Work instructions: Each line from the one holding "Open 质量检查整改跟踪 in the sidebar" through the final line of the data below is to be given again exactly, and no other line is to appear.
● ● ●
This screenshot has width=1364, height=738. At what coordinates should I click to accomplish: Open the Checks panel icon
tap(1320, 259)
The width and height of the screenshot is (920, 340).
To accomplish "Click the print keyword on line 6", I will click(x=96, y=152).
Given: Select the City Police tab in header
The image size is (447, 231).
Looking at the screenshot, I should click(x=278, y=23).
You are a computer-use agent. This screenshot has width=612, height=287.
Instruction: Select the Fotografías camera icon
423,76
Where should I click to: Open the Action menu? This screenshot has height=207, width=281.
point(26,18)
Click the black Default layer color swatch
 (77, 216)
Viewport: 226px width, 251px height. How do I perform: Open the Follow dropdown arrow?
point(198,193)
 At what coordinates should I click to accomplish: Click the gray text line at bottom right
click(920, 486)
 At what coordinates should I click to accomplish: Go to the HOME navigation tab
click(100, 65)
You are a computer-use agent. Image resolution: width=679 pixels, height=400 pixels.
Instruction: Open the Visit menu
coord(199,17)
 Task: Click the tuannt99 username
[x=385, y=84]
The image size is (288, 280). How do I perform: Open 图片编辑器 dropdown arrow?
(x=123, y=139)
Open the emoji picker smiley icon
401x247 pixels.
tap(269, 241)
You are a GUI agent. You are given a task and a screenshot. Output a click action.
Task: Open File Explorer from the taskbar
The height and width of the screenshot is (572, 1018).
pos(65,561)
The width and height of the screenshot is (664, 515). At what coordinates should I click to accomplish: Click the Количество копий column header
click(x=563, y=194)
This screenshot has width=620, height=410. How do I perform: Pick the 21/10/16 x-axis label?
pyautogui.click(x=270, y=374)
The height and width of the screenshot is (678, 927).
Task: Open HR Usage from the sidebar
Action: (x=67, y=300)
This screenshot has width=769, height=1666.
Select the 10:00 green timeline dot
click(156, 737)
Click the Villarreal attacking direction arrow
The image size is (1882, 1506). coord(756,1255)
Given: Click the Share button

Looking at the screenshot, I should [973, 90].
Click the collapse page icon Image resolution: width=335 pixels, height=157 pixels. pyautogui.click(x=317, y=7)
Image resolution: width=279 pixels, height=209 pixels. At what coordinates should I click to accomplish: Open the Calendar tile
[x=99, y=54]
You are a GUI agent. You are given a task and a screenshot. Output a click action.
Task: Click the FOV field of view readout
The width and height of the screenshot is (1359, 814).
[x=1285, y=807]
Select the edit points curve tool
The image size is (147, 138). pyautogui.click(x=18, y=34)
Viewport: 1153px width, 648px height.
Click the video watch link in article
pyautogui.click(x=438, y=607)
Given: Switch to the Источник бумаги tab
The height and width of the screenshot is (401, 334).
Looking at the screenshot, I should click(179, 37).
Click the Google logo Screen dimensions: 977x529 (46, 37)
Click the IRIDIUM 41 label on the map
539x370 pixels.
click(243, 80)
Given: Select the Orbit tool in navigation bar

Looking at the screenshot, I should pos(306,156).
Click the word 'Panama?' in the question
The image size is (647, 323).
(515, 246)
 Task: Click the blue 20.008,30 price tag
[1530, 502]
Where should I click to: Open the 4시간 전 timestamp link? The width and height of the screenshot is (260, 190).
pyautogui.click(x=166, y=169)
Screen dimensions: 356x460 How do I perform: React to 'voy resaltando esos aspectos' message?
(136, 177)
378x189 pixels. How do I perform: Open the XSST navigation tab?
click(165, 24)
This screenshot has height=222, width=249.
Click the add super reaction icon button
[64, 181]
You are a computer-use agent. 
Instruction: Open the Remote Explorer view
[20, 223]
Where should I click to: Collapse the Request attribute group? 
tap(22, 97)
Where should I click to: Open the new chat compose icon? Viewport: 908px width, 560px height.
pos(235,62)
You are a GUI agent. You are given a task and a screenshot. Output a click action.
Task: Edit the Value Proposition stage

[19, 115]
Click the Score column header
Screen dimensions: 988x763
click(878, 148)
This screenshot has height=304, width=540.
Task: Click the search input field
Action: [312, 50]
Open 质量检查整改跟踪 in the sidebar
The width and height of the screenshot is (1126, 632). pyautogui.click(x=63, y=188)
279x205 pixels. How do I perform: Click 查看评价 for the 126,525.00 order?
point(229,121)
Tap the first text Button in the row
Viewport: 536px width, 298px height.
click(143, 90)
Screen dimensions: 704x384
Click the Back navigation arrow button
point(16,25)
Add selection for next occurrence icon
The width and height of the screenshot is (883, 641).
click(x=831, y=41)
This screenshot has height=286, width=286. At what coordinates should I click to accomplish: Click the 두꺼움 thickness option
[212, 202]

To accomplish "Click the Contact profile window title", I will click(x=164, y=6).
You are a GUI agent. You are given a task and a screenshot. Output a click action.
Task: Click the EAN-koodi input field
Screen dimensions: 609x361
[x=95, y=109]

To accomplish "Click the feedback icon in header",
● ● ●
Written solution:
Open 质量检查整改跟踪 in the sidebar
The width and height of the screenshot is (1126, 632). pyautogui.click(x=63, y=188)
279x205 pixels. How do I perform: Click 查看评价 for the 126,525.00 order?
point(229,121)
Tap the first text Button in the row
Viewport: 536px width, 298px height.
click(143, 90)
Screen dimensions: 704x384
Click the Back navigation arrow button
point(16,25)
Add selection for next occurrence icon
The width and height of the screenshot is (883, 641).
click(x=831, y=41)
This screenshot has height=286, width=286. At what coordinates should I click to accomplish: Click the 두꺼움 thickness option
[212, 202]

To accomplish "Click the Contact profile window title", I will click(x=164, y=6).
You are a GUI agent. You are given a task and a screenshot. Output a click action.
Task: Click the EAN-koodi input field
Screen dimensions: 609x361
[x=95, y=109]

To accomplish "Click the feedback icon in header",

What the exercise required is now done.